The bill failed to balance the rights and freedoms and overall welfare of all New Zealanders with the Government's effort to control Covid-19, he said.
"I have tried to work constructively to limit the power of the director general, making a democratically elected minister the only person with the power to issue long term orders, but the Government voted against that."
Parker argued the powers under the Covid-19 Bill are "actually narrower than the powers under the Health Act" which was why the Government had created a whole new framework.
There's also been a criticism of how quickly the bill had rushed through the House.
Ahead of its third reading, Justice Minister Andrew Little said he appreciated this wasn't how laws were meant to be made but the times were extraordinary.

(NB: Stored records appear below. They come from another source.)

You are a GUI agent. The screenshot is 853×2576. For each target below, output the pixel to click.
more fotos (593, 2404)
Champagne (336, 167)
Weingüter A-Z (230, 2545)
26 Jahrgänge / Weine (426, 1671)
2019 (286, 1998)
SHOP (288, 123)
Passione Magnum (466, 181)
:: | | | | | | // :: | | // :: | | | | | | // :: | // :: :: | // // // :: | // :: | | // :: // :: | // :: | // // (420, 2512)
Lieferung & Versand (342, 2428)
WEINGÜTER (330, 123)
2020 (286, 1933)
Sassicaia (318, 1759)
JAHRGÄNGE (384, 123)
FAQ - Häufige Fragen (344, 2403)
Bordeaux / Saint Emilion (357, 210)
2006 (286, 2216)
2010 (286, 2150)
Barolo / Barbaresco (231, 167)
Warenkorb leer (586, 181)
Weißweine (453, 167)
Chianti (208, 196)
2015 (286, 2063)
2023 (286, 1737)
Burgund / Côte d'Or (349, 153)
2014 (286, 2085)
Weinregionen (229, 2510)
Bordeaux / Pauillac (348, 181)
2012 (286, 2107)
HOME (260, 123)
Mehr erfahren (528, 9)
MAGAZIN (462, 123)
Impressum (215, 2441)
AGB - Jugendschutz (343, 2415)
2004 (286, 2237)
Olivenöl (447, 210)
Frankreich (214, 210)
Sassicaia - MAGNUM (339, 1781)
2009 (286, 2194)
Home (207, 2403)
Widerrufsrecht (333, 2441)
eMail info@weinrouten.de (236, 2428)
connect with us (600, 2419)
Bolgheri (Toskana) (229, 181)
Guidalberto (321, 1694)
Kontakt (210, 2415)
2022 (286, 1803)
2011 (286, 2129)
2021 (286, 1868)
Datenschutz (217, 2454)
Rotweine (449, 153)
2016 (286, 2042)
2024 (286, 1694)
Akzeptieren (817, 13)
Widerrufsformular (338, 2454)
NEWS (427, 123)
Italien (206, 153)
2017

But the bill would ensure New Zealand moved down alert levels, Little said.
Chief Human Rights Commissioner Paul Hunt called the lack of scrutiny and rushed process for the bill "a great failure of our democratic process".
The Human Rights Commission was "strongly of the view" the legislation should include a provision to ensure those making decisions, and exercising powers, under the new law, would do so in accordance with national and international human rights commitments and Te Tiriti o Waitangi, Hunt said.
"In times of national emergency sweeping powers are granted. There is a risk of overreach. Mistakes are made and later regretted. This is precisely when our national and international human rights and Te Tiriti commitments must be taken into account."